**Tasks to carry out**
**1.** In the expert comments on the Butlin's breach, switch "colleague" to "coworker" and write out the passage from "As such, this" up to and including "was carried out.".
**2.** Name every company that employs one of the specialists quoted in the expert comments on the Butlin's breach.

Rob Shapland, Principle Cyber Security Engineer at Falanx:

“Although no credit card data was compromised, the personal data stolen from Butlin’s could be very useful for criminals conducting identity theft. Guests should be very concerned about this breach, especially those with future holiday dates already booked. The criminals will now know home addresses, and the dates those people will be on holiday, meaning they can target properties when they know they will be empty. The reputational damage to Butlin’s could be extensive, especially if it were to lead to a customer being affected in this way. The breach perhaps shows that Butlin’s processes and training may not be sufficient. A combination of security awareness training for staff and protective monitoring to detect any breaches would be a sensible investment to help minimise the chance (and potential impact) of any future breaches.”

Jake Moore, Security Specialist at ESET: 

“Ensure you have a strong complex password on any accounts that have a link to your personal information, for example, your name, job title, address, phone number. Please note that strength of a password is determined by its length. I therefore advise that your passwords are made up of three unrelated words and not “yourcatsname.1”

Be alert to possible phishing emails from Butlins over the coming weeks. Due to the type of data compromised in a breach such as this, you may be susceptible to a larger number of phishing emails where fraudsters want to capitalise on it. These scams are increasingly sophisticated and difficult to spot as they rarely use a Nigerian Prince anymore. Therefore, as a rule of thumb, do not click on any links or download any documents that you are not expecting. Try and verify if and where you can on the origin or an email before acting upon any requests.”

Dr. Jamie Graves, CEO & Founder at ZoneFox:

“Following on from the likes of Carphone Warehouse’s incident earlier in the year, another major UK company has been attacked. What this showcases once more is the strength in existing, low-technology cybercrime tactics; in this case, a simple phishing email.

As such, this shows again the importance of staff being ever-vigilant for inbox imposters. All of the expensive technology in the world can’t defend against someone being convinced that they are talking to a colleague or boss, rather than a cybercriminal. What that technology can do, though, is determine what exactly has happened to the data; what has been taken, where it has gone and how exactly this was carried out.

However, Butlin’s must be given credit for going public with a measured statement within 72 hours of the attack happening – especially with the GDPR time-frames in play for breaches which may include personally identifiable information – and for putting a team on the case to reach out to the individuals affected.”

Trevor Reschke, Head of Threat Intelligence at Trusted Knight:

“The simplest attacks are often the most effective and serious. Most people use email at work and people are busy and just trying to get their jobs done. Security is often back of mind, and mistakes are easily made, which is what the hackers rely on with a phishing attack.

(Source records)
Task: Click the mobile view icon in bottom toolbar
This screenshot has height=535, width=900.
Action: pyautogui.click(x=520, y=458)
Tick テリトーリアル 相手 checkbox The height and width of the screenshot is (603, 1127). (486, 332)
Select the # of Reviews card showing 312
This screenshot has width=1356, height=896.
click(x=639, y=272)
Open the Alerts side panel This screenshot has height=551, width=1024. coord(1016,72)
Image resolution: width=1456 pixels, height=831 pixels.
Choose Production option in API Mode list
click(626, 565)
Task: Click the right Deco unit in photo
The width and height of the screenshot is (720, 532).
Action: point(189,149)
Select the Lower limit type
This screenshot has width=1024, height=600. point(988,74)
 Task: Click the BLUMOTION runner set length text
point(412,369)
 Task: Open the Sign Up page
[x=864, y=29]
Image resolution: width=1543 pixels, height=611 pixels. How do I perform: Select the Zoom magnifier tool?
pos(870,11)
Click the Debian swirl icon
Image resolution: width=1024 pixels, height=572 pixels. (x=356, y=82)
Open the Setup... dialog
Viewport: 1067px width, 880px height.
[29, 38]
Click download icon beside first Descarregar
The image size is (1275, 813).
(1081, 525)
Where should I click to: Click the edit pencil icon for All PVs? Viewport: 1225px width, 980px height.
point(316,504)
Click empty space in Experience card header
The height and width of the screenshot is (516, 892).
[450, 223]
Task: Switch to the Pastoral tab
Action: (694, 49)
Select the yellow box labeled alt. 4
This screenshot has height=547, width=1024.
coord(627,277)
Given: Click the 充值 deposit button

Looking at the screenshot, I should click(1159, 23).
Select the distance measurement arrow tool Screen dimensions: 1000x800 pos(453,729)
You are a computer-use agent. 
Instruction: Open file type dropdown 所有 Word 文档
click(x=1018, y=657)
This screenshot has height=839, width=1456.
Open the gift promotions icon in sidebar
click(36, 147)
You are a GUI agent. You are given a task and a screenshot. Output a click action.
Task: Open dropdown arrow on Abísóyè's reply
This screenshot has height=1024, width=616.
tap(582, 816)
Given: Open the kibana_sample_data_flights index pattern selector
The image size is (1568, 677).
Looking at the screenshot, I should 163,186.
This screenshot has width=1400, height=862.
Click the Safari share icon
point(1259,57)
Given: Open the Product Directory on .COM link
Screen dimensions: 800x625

**Completed exercise**
**1.**
As such, this shows again the importance of staff being ever-vigilant for inbox imposters. All of the expensive technology in the world can’t defend against someone being convinced that they are talking to a coworker or boss, rather than a cybercriminal. What that technology can do, though, is determine what exactly has happened to the data; what has been taken, where it has gone and how exactly this was carried out.

**2.** Falanx, ESET, ZoneFox, Trusted Knight